Aussi, l’article 89-2 de la loi N° 08-2010/AN du 29/01/2010 exige des gérants des sociétés à responsabilité limitée de fournir au service des impôts, en même temps que la déclaration annuelle de résultats, un état indiquant les nom, prénoms et domicile des associés, le nombre de parts sociales appartenant en toute propriété ou en usufruit à chaque associé, les sommes versées à chacun des associés au cours de l’exercice précédent à titre, soit de traitements, émoluments, indemnités et autres rémunérations, soit d’intérêts, dividendes ou autres produits de leurs parts sociales.
Après avoir analysé toutes ces informations, l’OCDE dans un rapport (octobre 2016) conclut que: «Les renseignements sur la propriété des sociétés sont disponibles et régulièrement mis à jour auprès de l’administration fiscale quelle que soit la forme de la société.

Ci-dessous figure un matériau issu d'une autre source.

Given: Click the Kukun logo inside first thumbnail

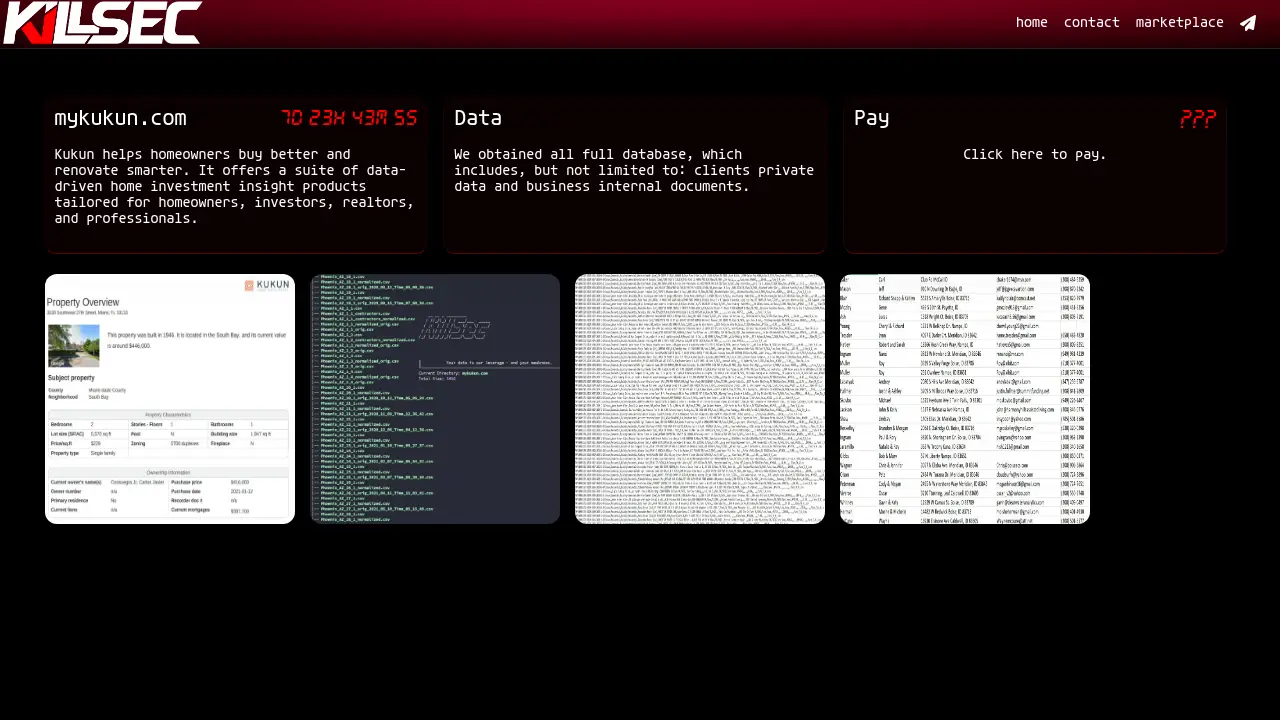Looking at the screenshot, I should pyautogui.click(x=267, y=285).
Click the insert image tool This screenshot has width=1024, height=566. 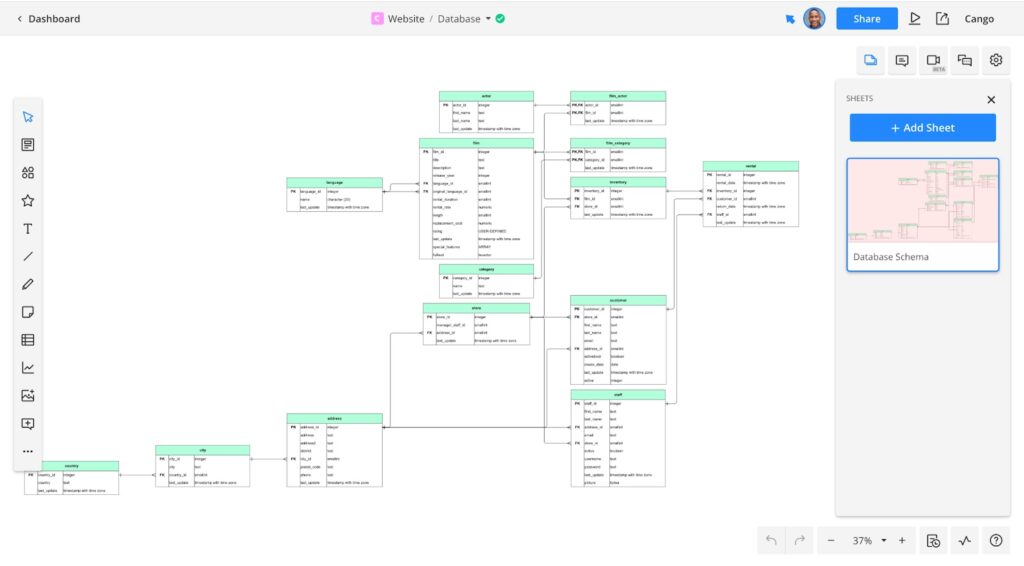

En effet, l’identité des actionnaires ou associés est disponible dans les services fiscaux dès la constitution de la société, à travers l’attribution de l’identifiant financier unique. Ces renseignements sont régulièrement mis à jour à l’occasion de la déclaration annuelle de résultats, notamment. L’administration fiscale burkinabè assure effectivement le respect de ces obligations déclaratives dont les manquements sont suivis de sanctions».
Il appartient donc à l’ITIE Burkina Faso de saisir ces opportunités qu’offre la législation nationale.

Elie KABORE


Une législation minière à compléter

La législation minière exige que le titulaire du titre minier fasse connaître l’identité et les qualifications de son représentant à l’administration des mines. Elle rend obligatoire la tenue à jour de registres par l’administration des mines pour l’enregistrement des titres miniers et autorisations. Ces registres concernent chaque catégorie de titres et autorisations.
L’informatisation en cours du fichier cadastral du ministère des Mines serait une aubaine pour la mise en œuvre de cette exigence. Toutefois, l’adoption d’une loi spécifique fera du Burkina un modèle dans la mise en œuvre de l’ITIE.